"Cleanliness is next to Godliness." "A clean house is a sign of a misspent life." Two very different schools of thought, yet I'm well acquainted with both of them. I think I've mentioned here before that Thursday was always cleaning day when I was growing up and I can't recall an occasion that cleaning day was skipped, postponed or rescheduled. It wasn't so much that mom drilled the virtues of a clean house into our heads; it's just what was done, always on Thursdays, but I suspect she must have been doing maintenance here and there throughout the week because our house was always spic and span.
I remember one of my jobs was vacuuming the basement each week.
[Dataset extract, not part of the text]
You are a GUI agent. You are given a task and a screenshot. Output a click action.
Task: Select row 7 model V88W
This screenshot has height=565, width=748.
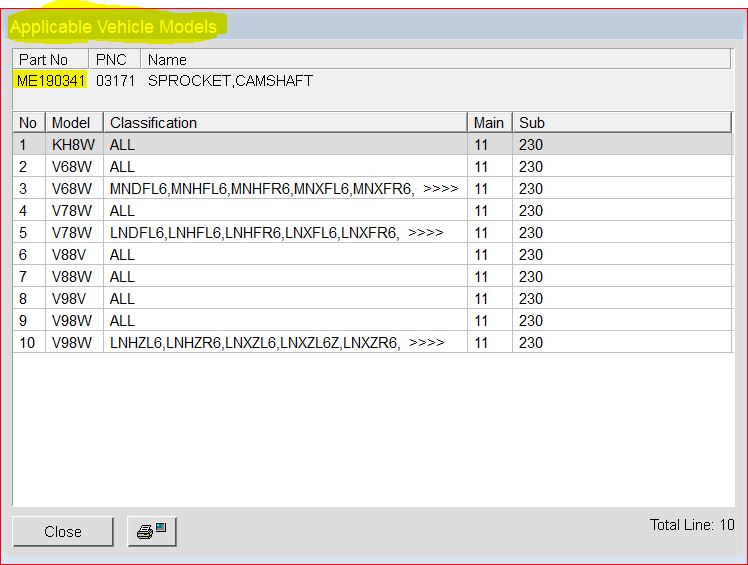72,277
Looking back, I have to ask -- the basement? Every week? It wasn't even a finished basement, it had a cement floor and housed my dad's workshop, the washer and dryer and an assortment of furniture that had been demoted from various rooms upstairs. I can't imagine it really required a thorough vacuuming all that often. Mom would probably faint if she saw the state of my own basement today.
As for that "misspent life" theory, I used to take great pride in being a super-clean person, but in retrospect I wonder what I was thinking. I remember two occasions in particular: one when I had a studio apartment and declined a trip to the islands with friends because I really needed to clean. Clean what? A kitchen I never cooked in? The one room that doubled as my living room and bedroom? Was I crazy? Another time, in a larger apartment, my then-beau wanted me to hang out with him at some friends' house for a Browns game -- beer, snacks, a bunch of fun people yelling at Bernie Kosar -- but guess what? I had noticed that very morning, the bathroom ceiling -- you know, how steam from the shower collects and sometimes you need to wash the ceiling... Yeah, no Browns game, no beer, no Bernie. But my ceiling was clean. I know. It's sad.
I remember my sister asking me (my own sister, who used to tell people she chose dental hygiene as a profession because she felt compelled to clean something) what in heaven's name I was talking about when I said my apartment was dirty and in desperate need of a good cleaning. I lived alone, had no pets, worked 80 hours a week at the time and didn't cook. What was getting dirty?
I can't explain it, I just placed a high premium on cleaning. Even when I was little, and the girl next door and I used to spend the night at my other sister's house, we'd get up early to surprise her and her husband by "cleaning" the house. I doubt it needed cleaning, especially by a couple 7-year-olds, but apparently we thought that was a grand gift to give.
And speaking of giving, I read recently statisticians at the Census Bureau have concluded God is giving most of us about 28,000 days to live. This concerns me. I've used over half of those and perhaps misspent more than a few, doing things like washing the bathroom ceiling. Now I'm more convinced than ever that my basement floor is not a priority. I still like to wake up in the morning to a clean house, and come home to one after work, but somewhere along the way, I've loosened up a little.
If you invite me to go on an island excursion or you're having people over for the game, I'll drop that bucket of soapy water like a hot potato. I'll even bring the beer. And when mom comes to visit, we'll just close the basement door.